→ **Exercise**: The lines to return run from the start of the material below through the line holding "Task: Show info for Personal item baggage", both included; please give them back exactly, minus the pictures.

[Input material]

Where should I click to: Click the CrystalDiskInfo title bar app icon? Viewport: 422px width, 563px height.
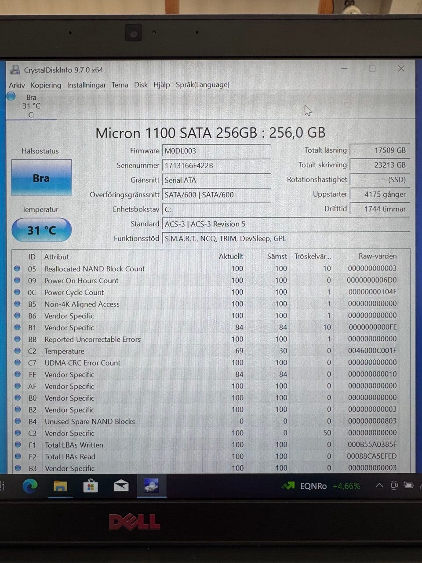(x=15, y=69)
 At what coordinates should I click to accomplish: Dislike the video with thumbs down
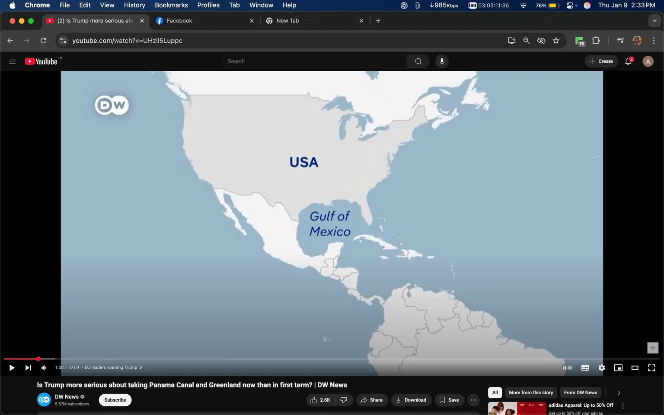344,400
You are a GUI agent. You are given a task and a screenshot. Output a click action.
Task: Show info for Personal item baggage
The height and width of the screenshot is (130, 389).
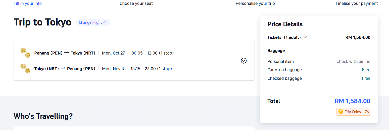click(x=280, y=61)
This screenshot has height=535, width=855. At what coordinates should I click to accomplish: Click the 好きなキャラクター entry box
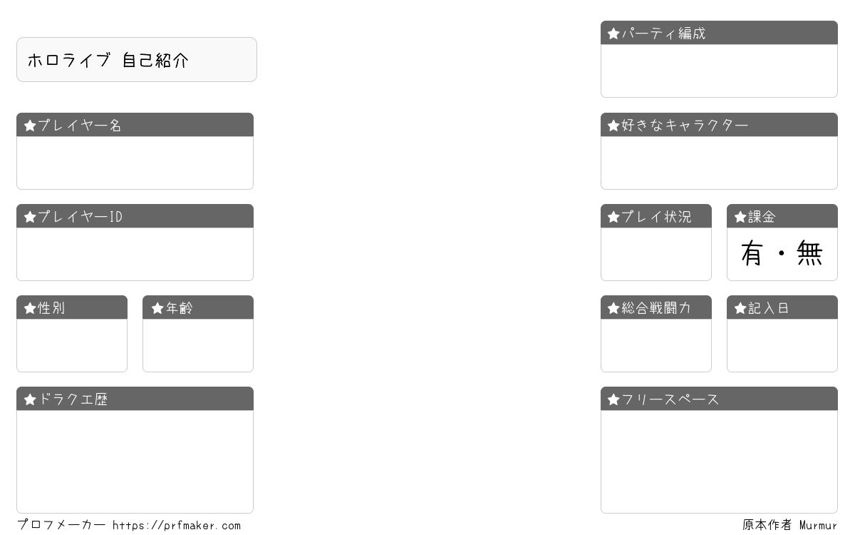pyautogui.click(x=719, y=163)
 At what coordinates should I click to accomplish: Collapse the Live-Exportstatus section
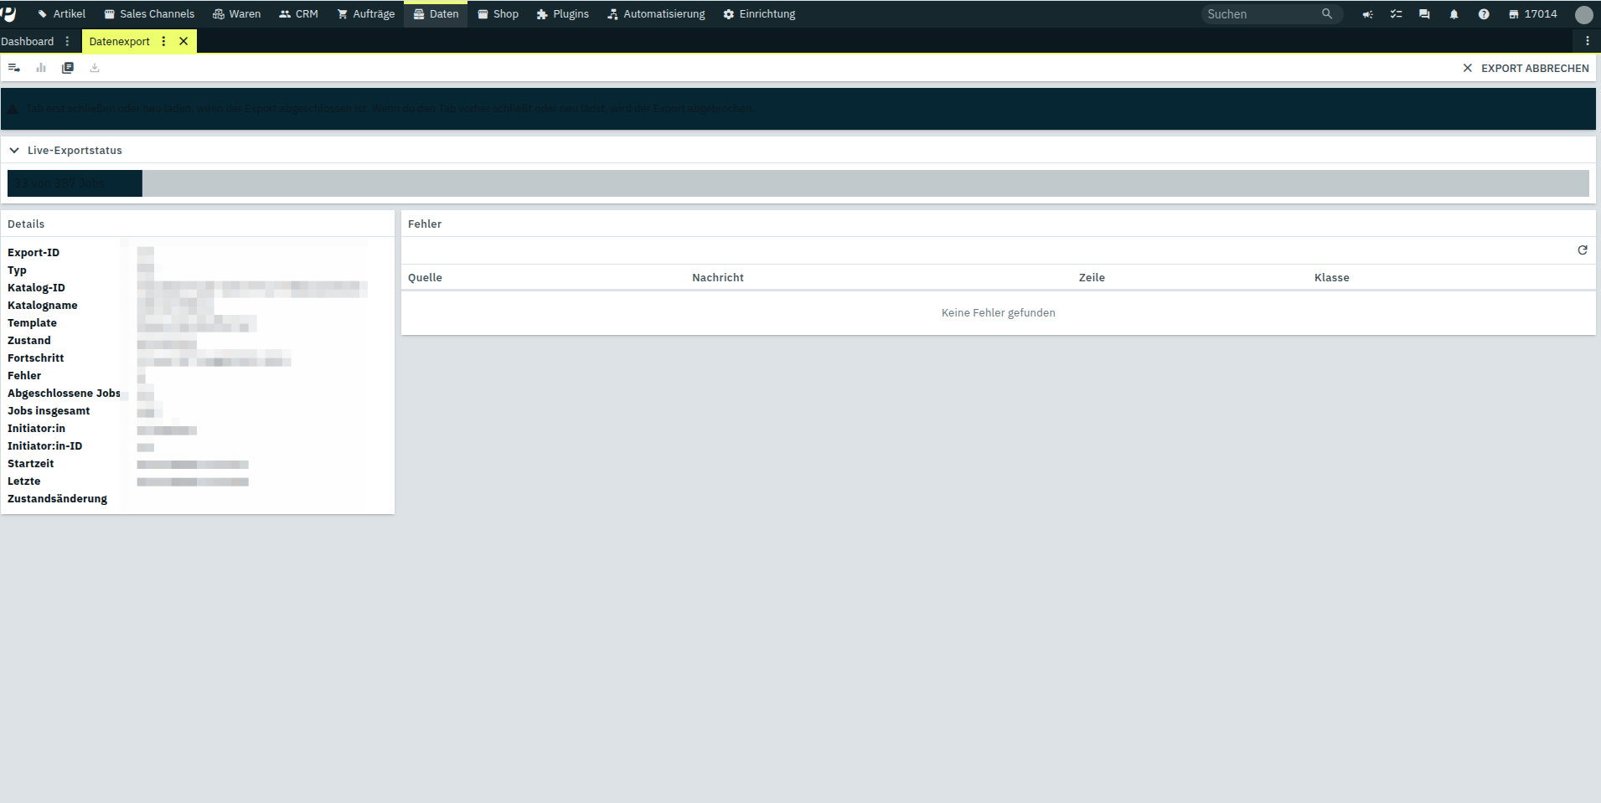(x=14, y=151)
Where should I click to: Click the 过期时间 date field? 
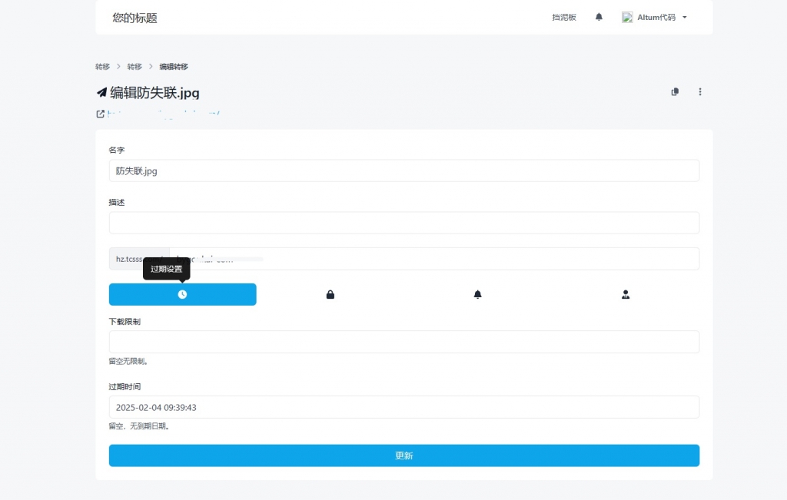coord(403,407)
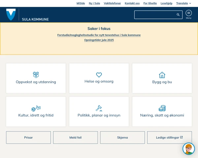Screen dimensions: 198x158
Task: Open Ledige stillingar external link button
Action: click(x=169, y=138)
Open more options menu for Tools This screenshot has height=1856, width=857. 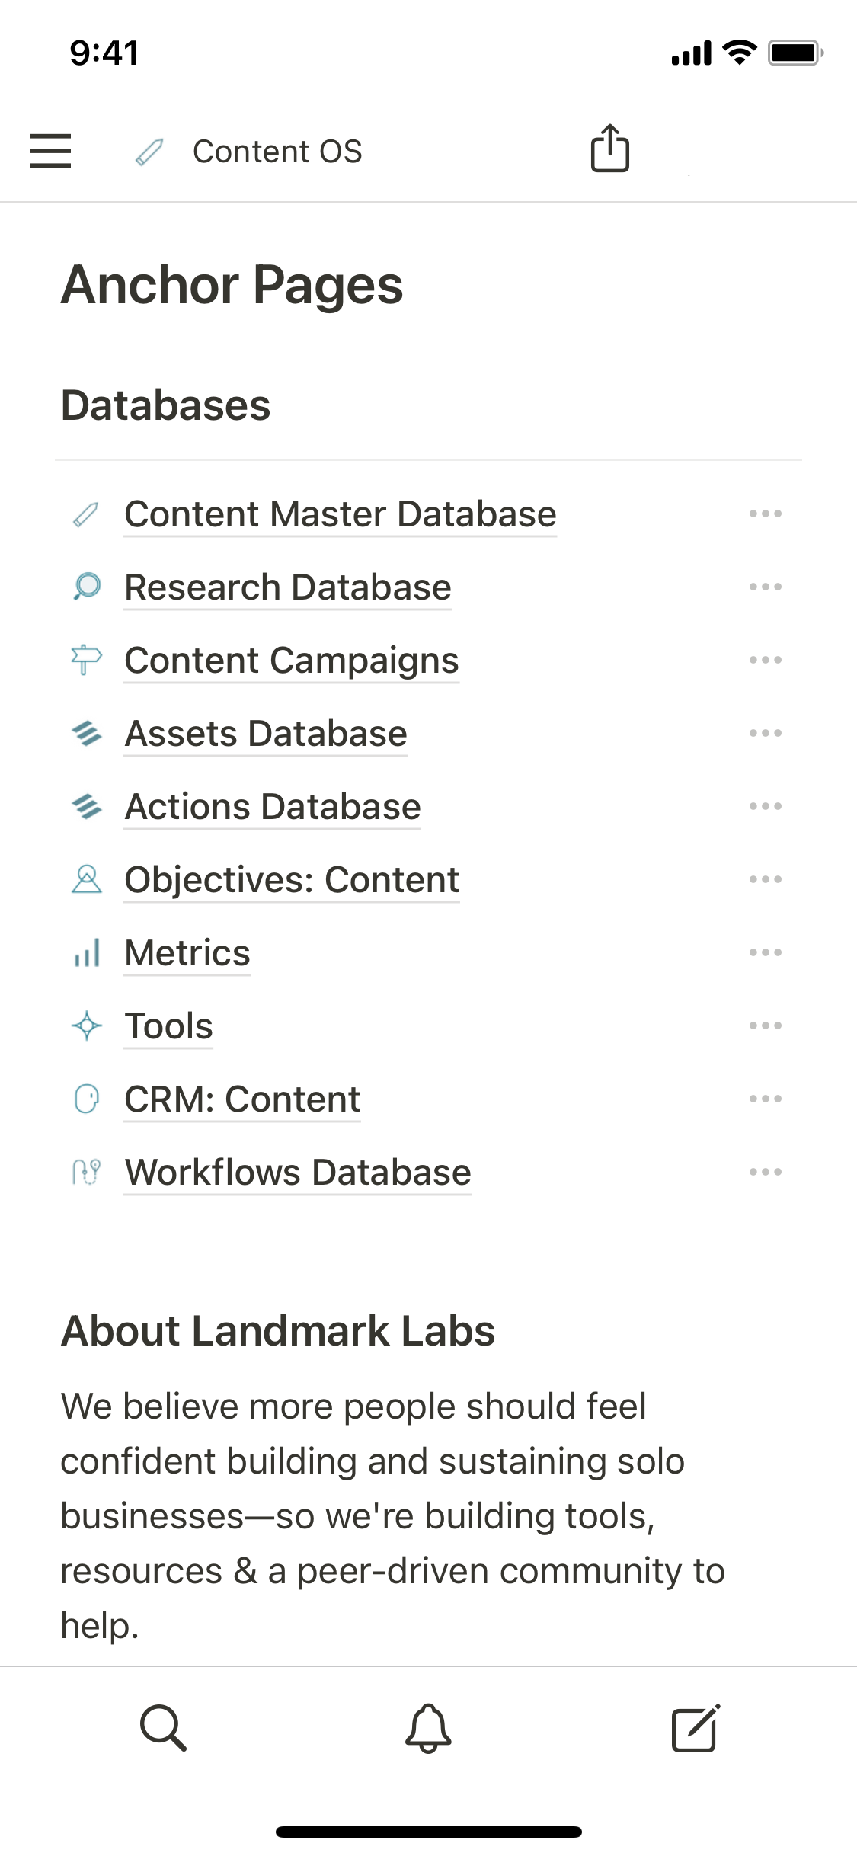tap(765, 1026)
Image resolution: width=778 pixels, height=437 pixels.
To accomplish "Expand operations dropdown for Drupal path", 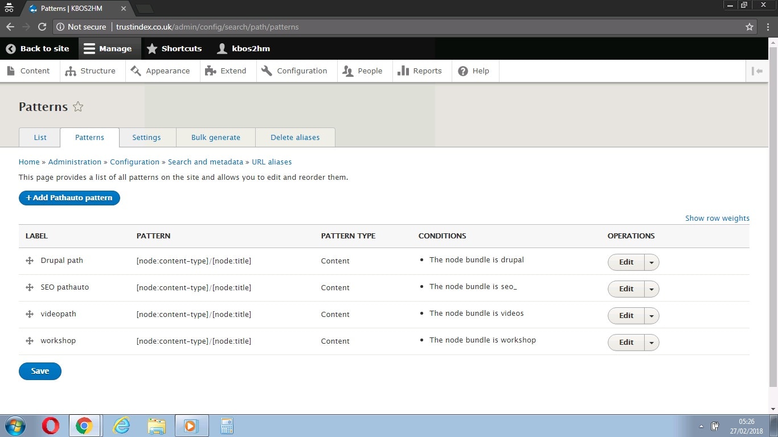I will coord(652,262).
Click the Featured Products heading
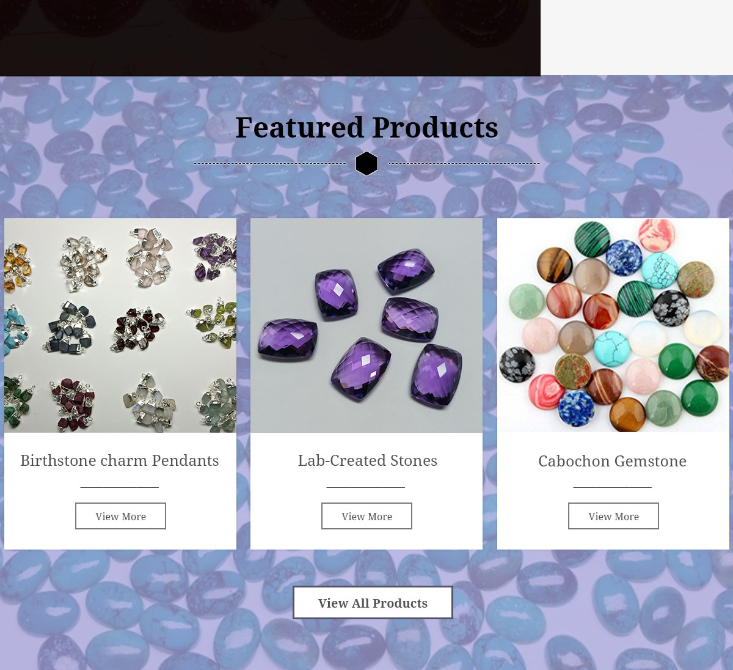The height and width of the screenshot is (670, 733). point(367,127)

[/Input material]

→ **Completed task**:
Where should I click to: Click the CrystalDiskInfo title bar app icon? Viewport: 422px width, 563px height.
(x=15, y=69)
 At what coordinates should I click to accomplish: Dislike the video with thumbs down
344,400
You are a GUI agent. You are given a task and a screenshot. Output a click action.
Task: Show info for Personal item baggage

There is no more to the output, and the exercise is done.